JC – Você acredita na implantação de políticas esportivas locais para desenvolver o paradesporto?
Marcelo: Espero que um dia a nossa cidade reconheça e pense no esporte paraolímpico e não somente no convencional. Existem ‘cinquenta’ escolinhas de todos os tipos de modalidade, só não se ouve falar do paratletismo. Está na hora de os nossos governantes começarem a olhar para esse lado da pessoa com deficiência, porque – querendo ou não – dentro do nosso município eu acho que sou o único atleta que se destaca. Talvez, por falta de conhecimento sobre o paradesporto ou não terem as oportunidades que eu tive, de ser abraçado pela cidade de Itajaí, através da Fundação Municipal de Esportes (FMEL). Foi onde eu iniciei e devo tudo que eu conquistei até hoje.
JC – O que você espera para o futuro do paradesporto na cidade?

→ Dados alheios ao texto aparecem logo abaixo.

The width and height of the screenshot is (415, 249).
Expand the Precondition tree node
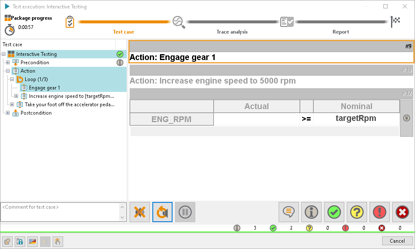[x=8, y=63]
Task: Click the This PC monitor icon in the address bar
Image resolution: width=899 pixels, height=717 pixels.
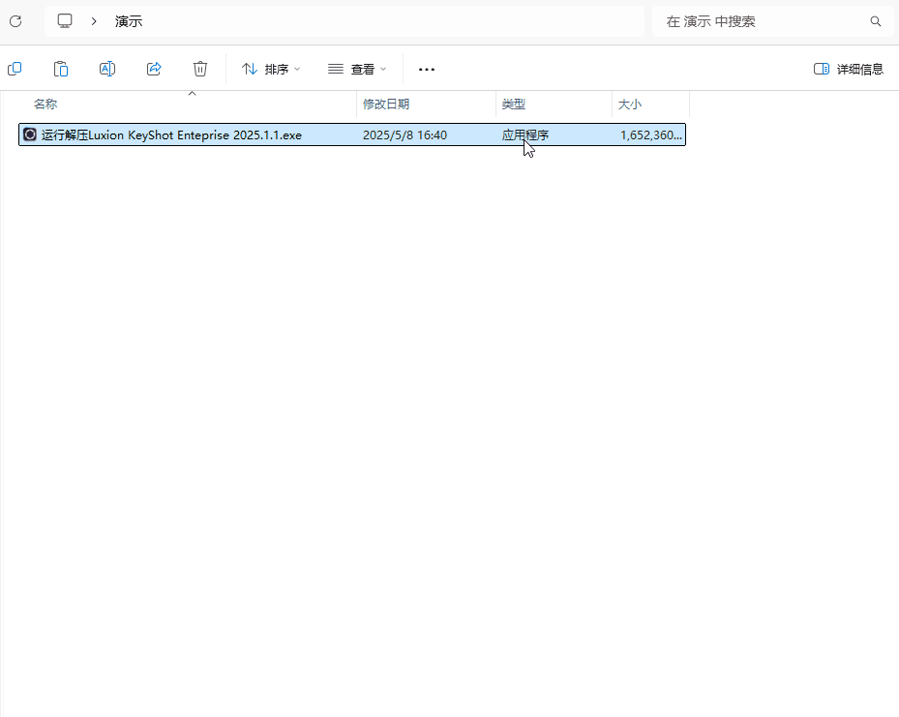Action: (65, 20)
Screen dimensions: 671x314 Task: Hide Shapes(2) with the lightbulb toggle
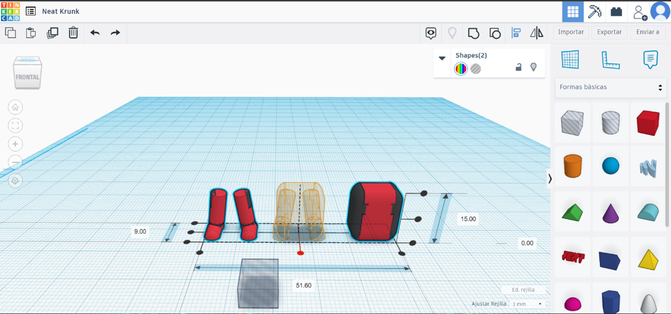[x=534, y=67]
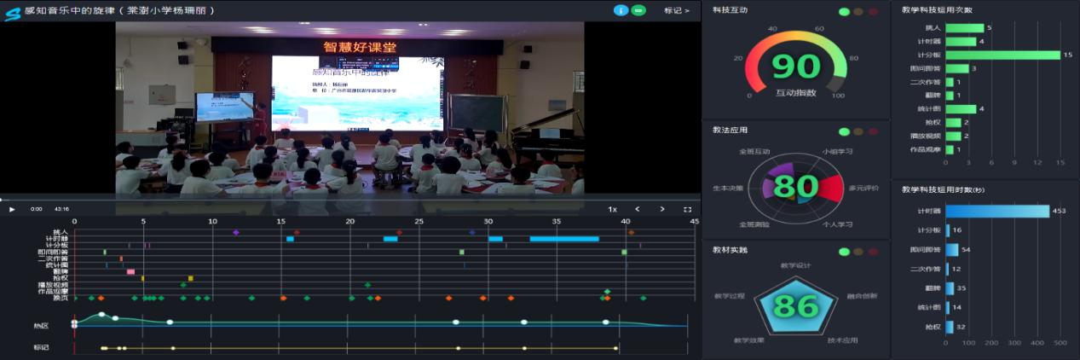This screenshot has width=1080, height=360.
Task: Click the pink 翻牌 marker on timeline
Action: tap(130, 271)
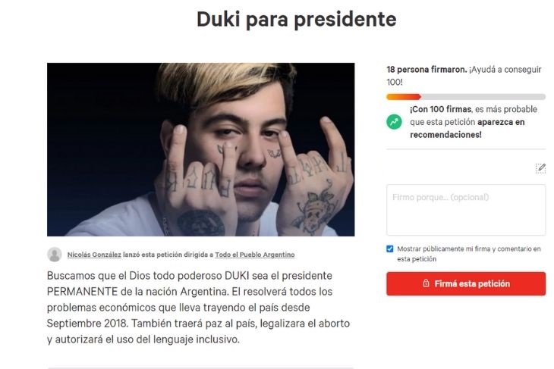Click the Duki para presidente title
The width and height of the screenshot is (554, 369).
coord(296,19)
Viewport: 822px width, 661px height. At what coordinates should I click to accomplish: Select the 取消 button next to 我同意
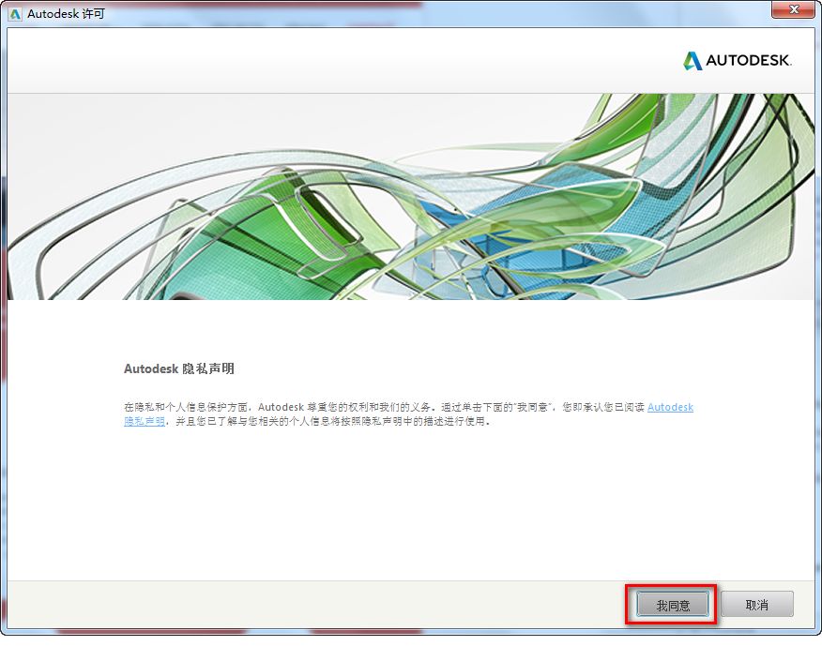(x=757, y=604)
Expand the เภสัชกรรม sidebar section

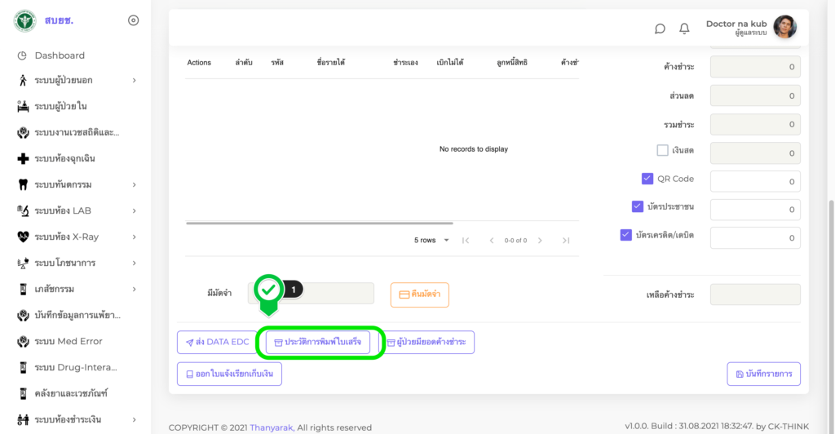[x=134, y=289]
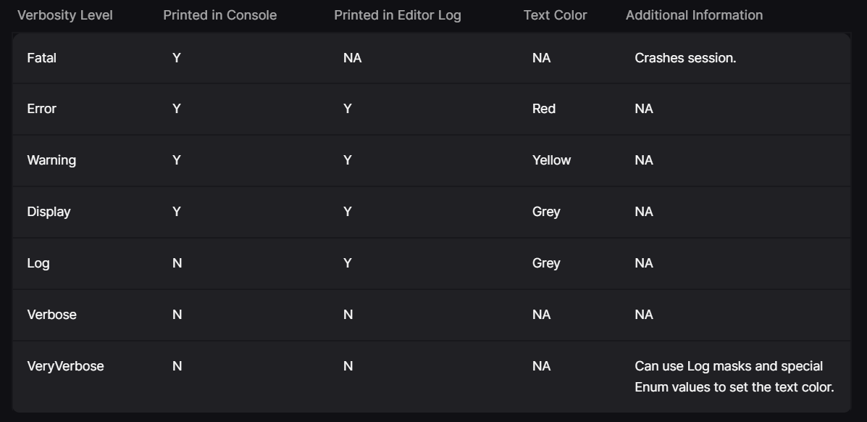Click Grey text color in Log row

[545, 263]
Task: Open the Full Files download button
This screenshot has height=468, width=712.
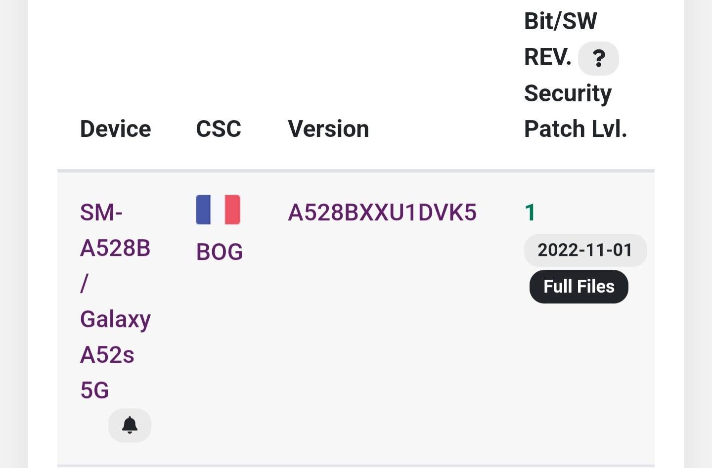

Marcelo: Quando eu falo em esporte paraolímpico, eu quero englobar tudo – não só o atletismo. Têm tantos paratletas no nosso município que poderiam estar fora de casa, como se diz, saindo para vida. Mas, nós não temos apoio, não temos um técnico capacitado para comandar o paradesporto. Eu não falo isso só porque eu faço lançamento de disco, arremesso de peso, lançamento de dardo… não, nós temos cadeirantes que podem jogar basquete, temos cadeirantes que podem praticar corrida, tem cadeirante que pode fazer arremesso. O esporte paraolímpico é o esporte adaptado, todo esporte que tem no convencional, tem no paraolímpico. Mas, infelizmente os olhos são voltados somente para aquelas pessoas que se dizem normais e as pessoas com deficiência ficam de lado. Mas, acredito que isso um dia vai se reverter e nós vamos ter muitos Marcelos campeões que irão surgir no nosso município. Acredito que esse será o meu legado.